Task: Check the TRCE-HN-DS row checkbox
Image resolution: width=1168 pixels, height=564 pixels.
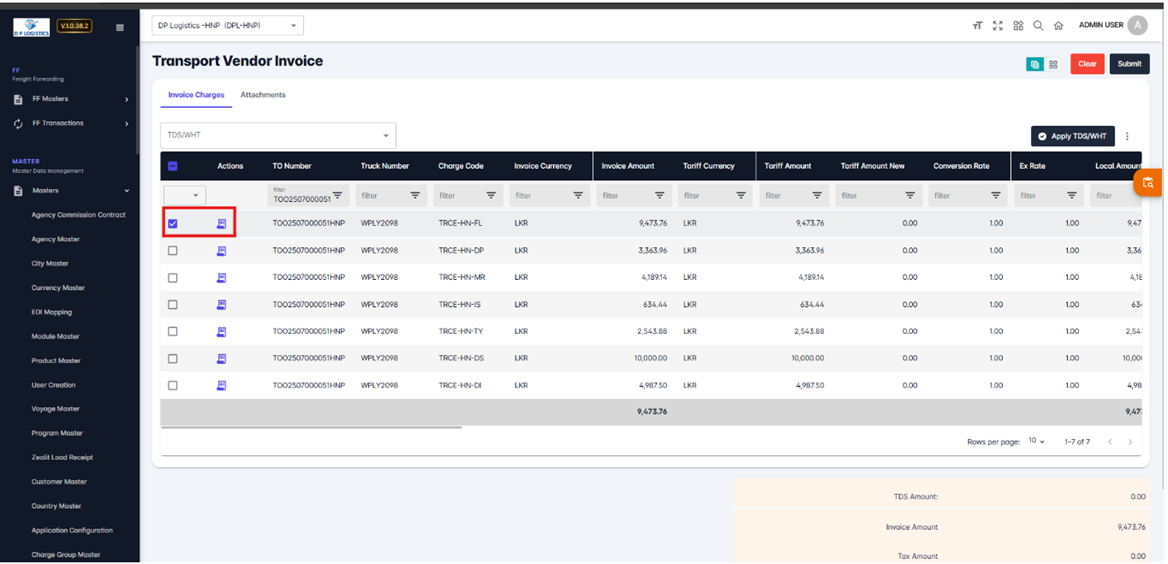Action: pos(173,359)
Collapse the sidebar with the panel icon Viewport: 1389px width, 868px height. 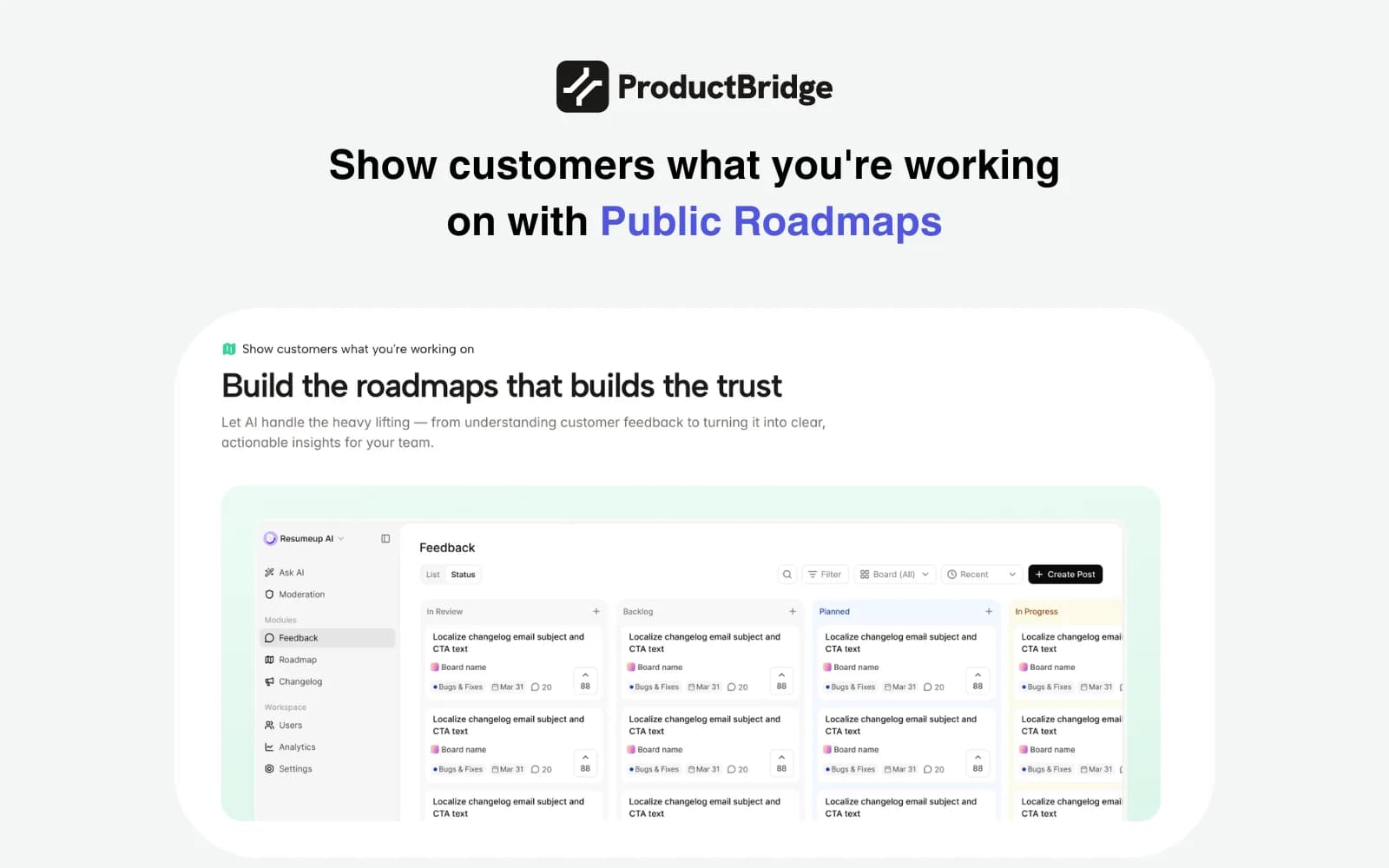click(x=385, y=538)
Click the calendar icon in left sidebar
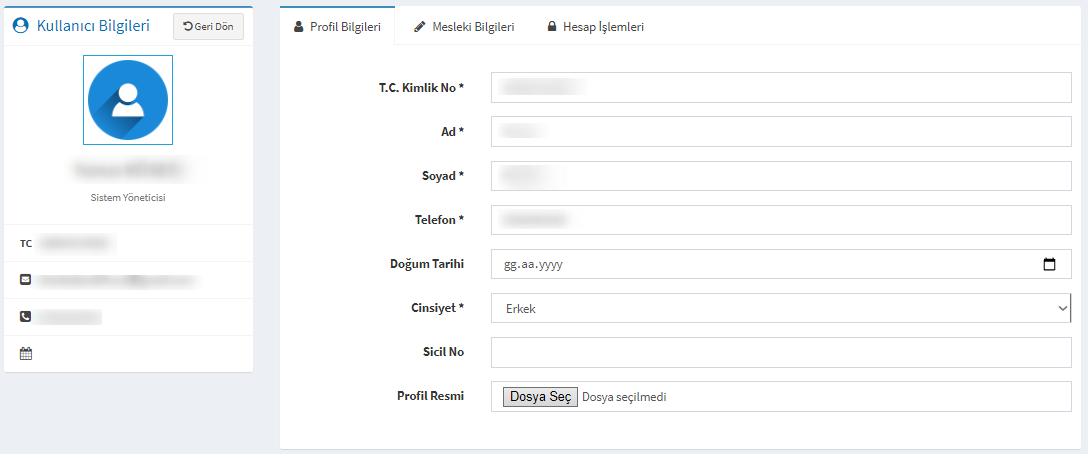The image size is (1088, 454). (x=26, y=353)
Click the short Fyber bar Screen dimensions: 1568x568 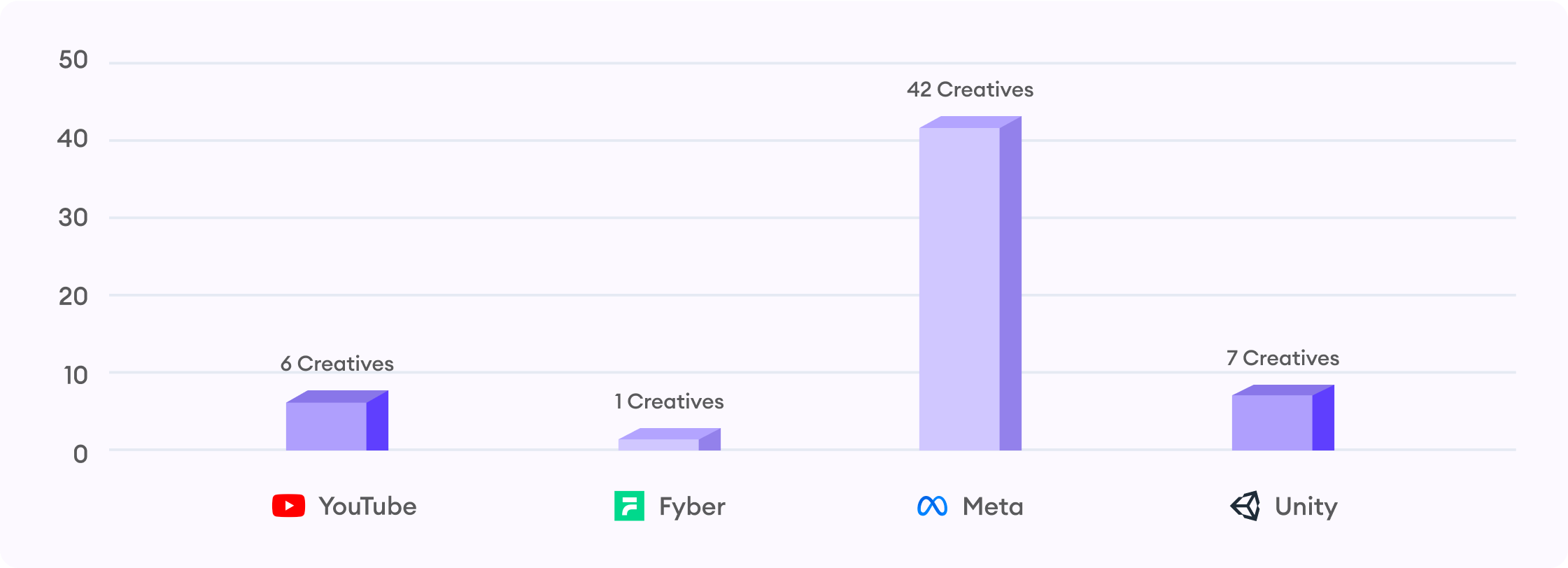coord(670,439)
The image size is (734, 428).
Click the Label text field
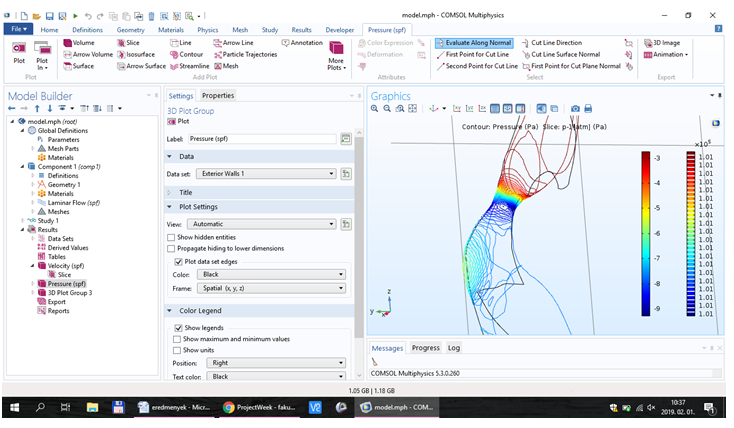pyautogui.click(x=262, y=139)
┄┄┄┄┄┄┄┄┄┄
Pictures aside, reproduce exactly the lines from the one containing "The image size is (734, 428)." to the end of the listing above, both ends included.

The image size is (734, 428).
Click the Label text field
pyautogui.click(x=262, y=139)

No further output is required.